### Passage
····················
# Rest in peace Boiuna



## Mart2289 (Dec 7, 2011)

My baby fish passed away last night after a long fight. He will be missed. Boiuna was a good fish for any aquarium. He would swim around happily all day long and would come to meet your hand when he was hungry.
I hope he his happy now where he is and I hope he will swim an eternity with the other fishes under the *rainbow* brigde.

Rest in peace baby and be happy forever!


----------



## Kitty Whiskers (Sep 28, 2009)

He sure was Beautiful. RIP... Sorry for your loss. I just lost one of my Bettas on Monday


----------



## Mart2289 (Dec 7, 2011)

I sure know what it's lie... I'm sorry too... They will de missed...


----------



## Olympia (Aug 25, 2011)

He was a gorgeous little guy, I'm sure he had a great life with you.
R.I.P <3


----------



## bettanova2 (Mar 18, 2012)

I'm sorry for your loss


----------



## LebronTheBetta (Apr 23, 2012)

I am so sorry. He was a pretty one. I hope you can move on and so is Boiuna to the Great Big Tank in the skies. I wish the best for you both.


----------



## Jessicatm137 (Mar 22, 2012)

He was beautiful, I'm sorry you lost him.


----------



## shadowpony (Apr 15, 2012)

Aww.. he was so pretty. Sorry for you loss. R.I.P


----------



## dramaqueen (Jul 7, 2008)

I'm so sorry for your loss. He was so pretty.


----------
····················
### Record set
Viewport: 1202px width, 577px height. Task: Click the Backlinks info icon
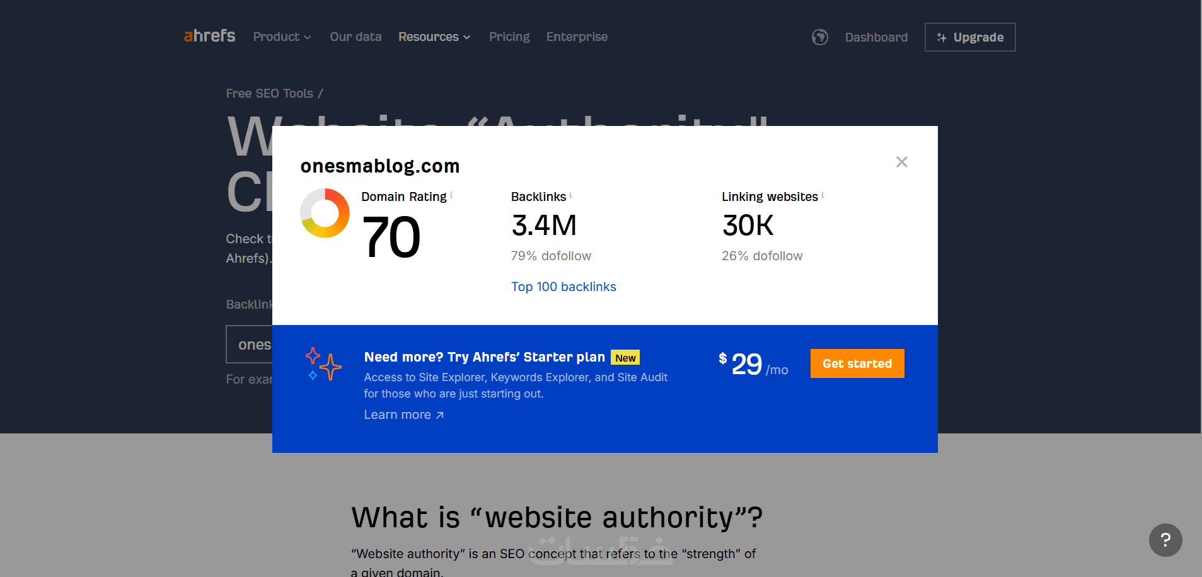click(x=570, y=195)
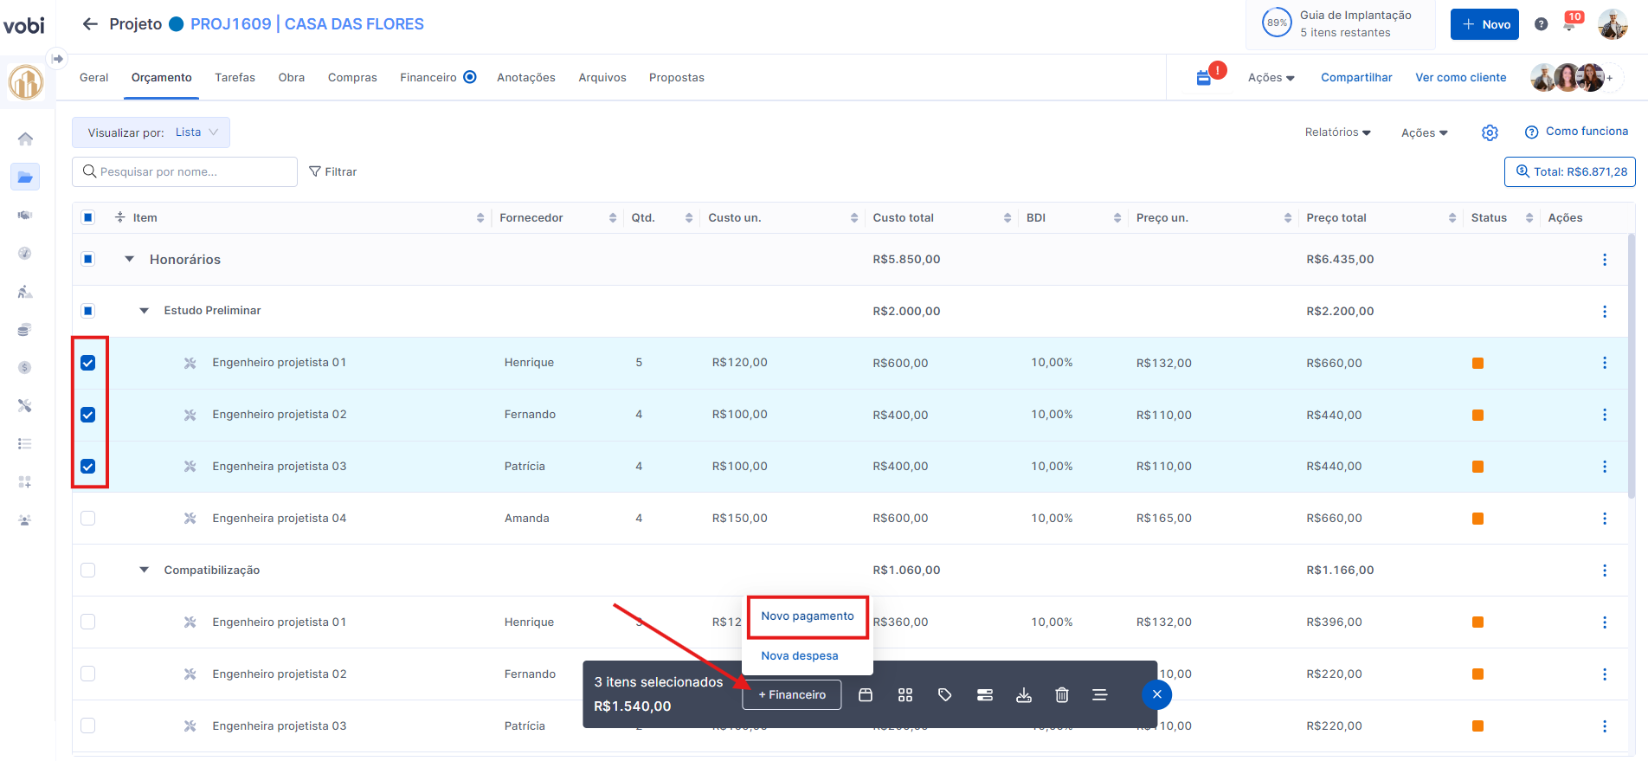Click the trash delete icon in selection bar

[x=1062, y=695]
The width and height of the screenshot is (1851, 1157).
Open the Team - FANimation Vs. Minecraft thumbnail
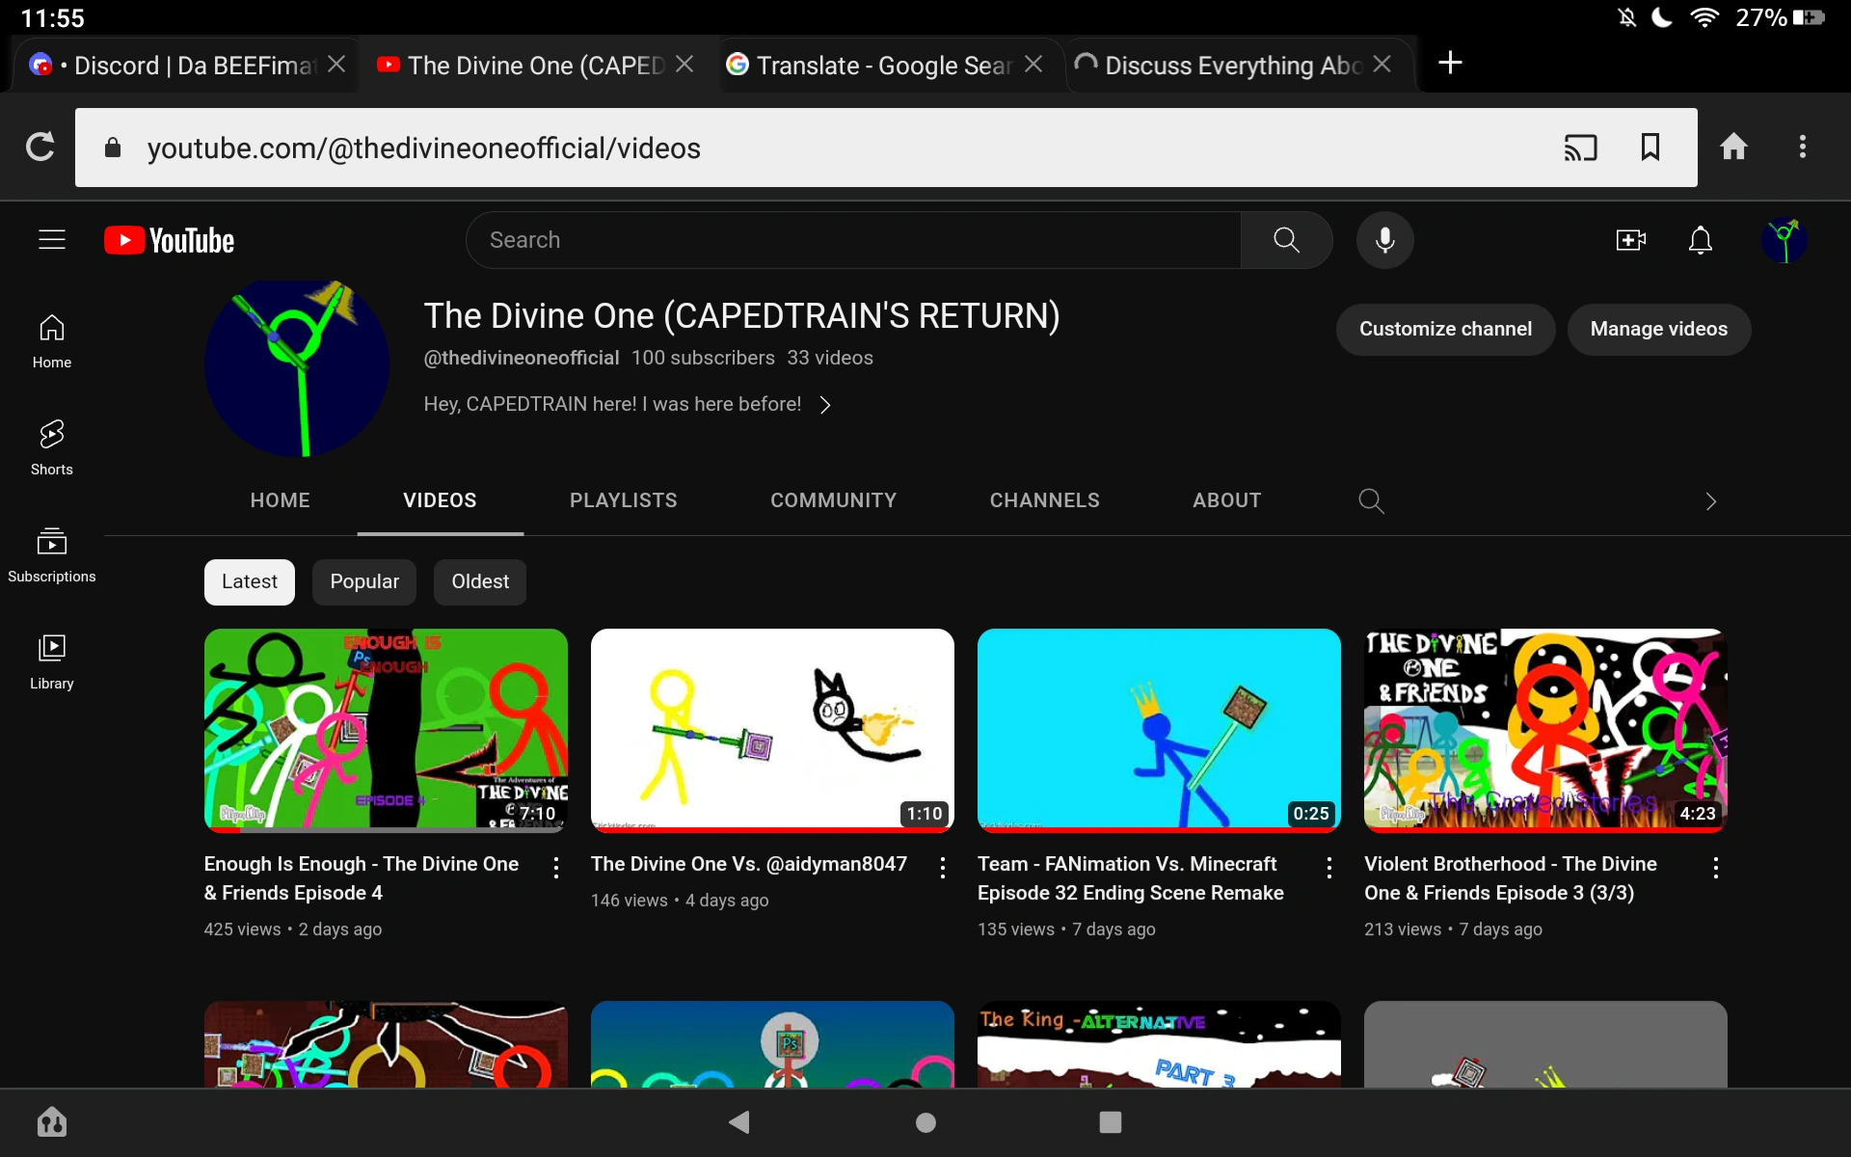(1159, 730)
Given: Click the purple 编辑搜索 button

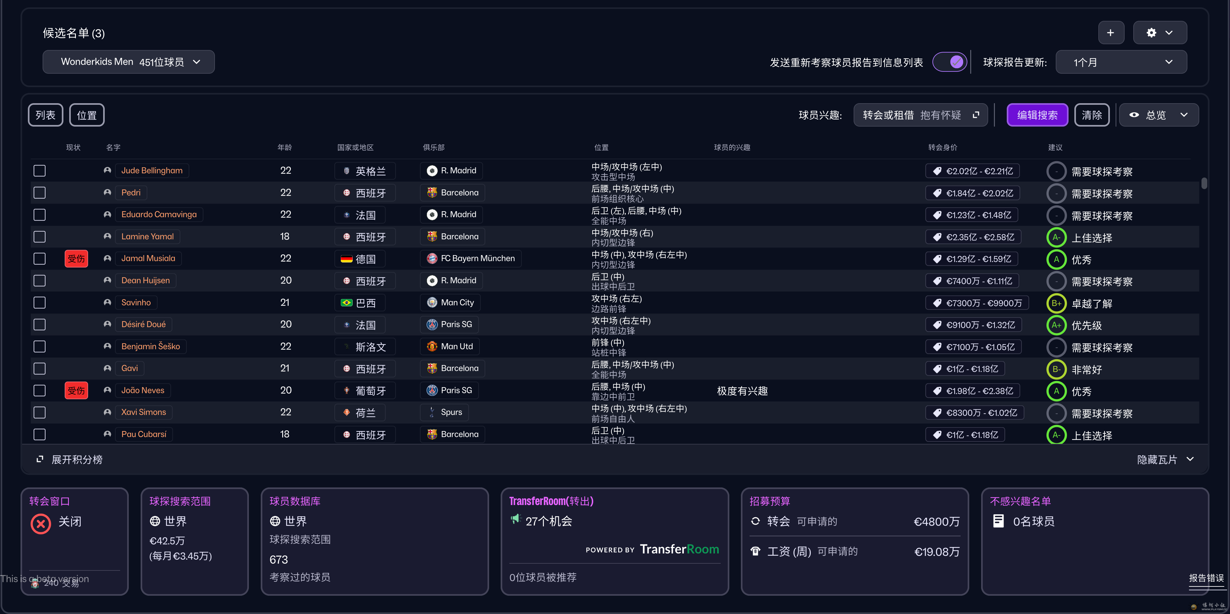Looking at the screenshot, I should [1037, 115].
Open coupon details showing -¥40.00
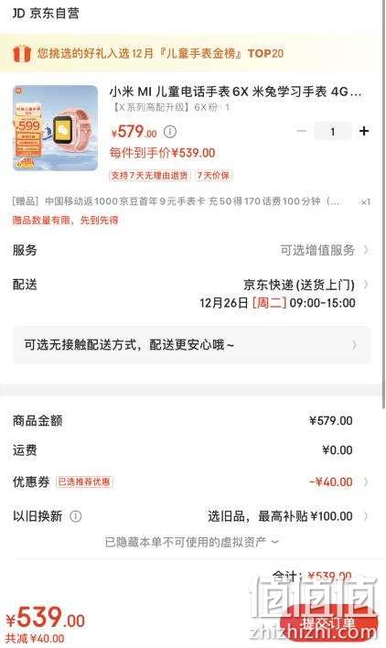Viewport: 386px width, 648px height. (338, 482)
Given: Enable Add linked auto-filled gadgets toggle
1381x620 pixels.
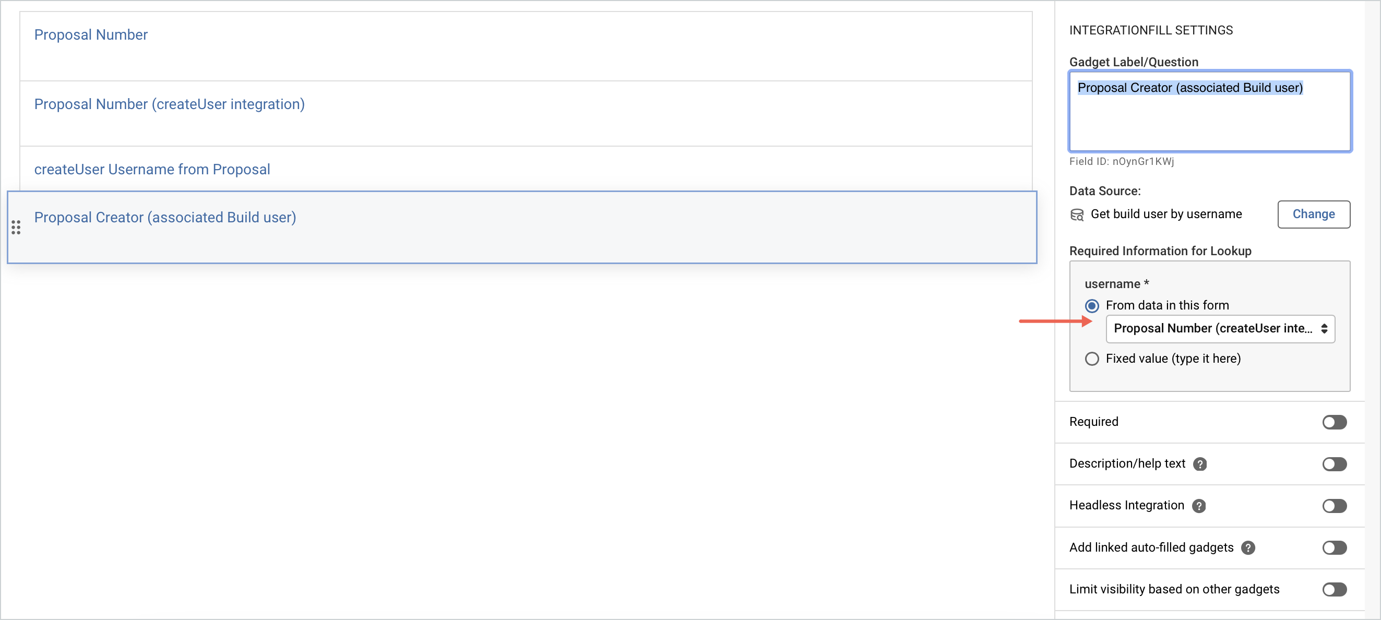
····················
### Short exercise
From the memorial thread for Boiuna, write out the passage from "## LebronTheBetta (Apr" up to and including "you lost him.", word for word.

### Exercise output
## LebronTheBetta (Apr 23, 2012)

I am so sorry. He was a pretty one. I hope you can move on and so is Boiuna to the Great Big Tank in the skies. I wish the best for you both.


----------



## Jessicatm137 (Mar 22, 2012)

He was beautiful, I'm sorry you lost him.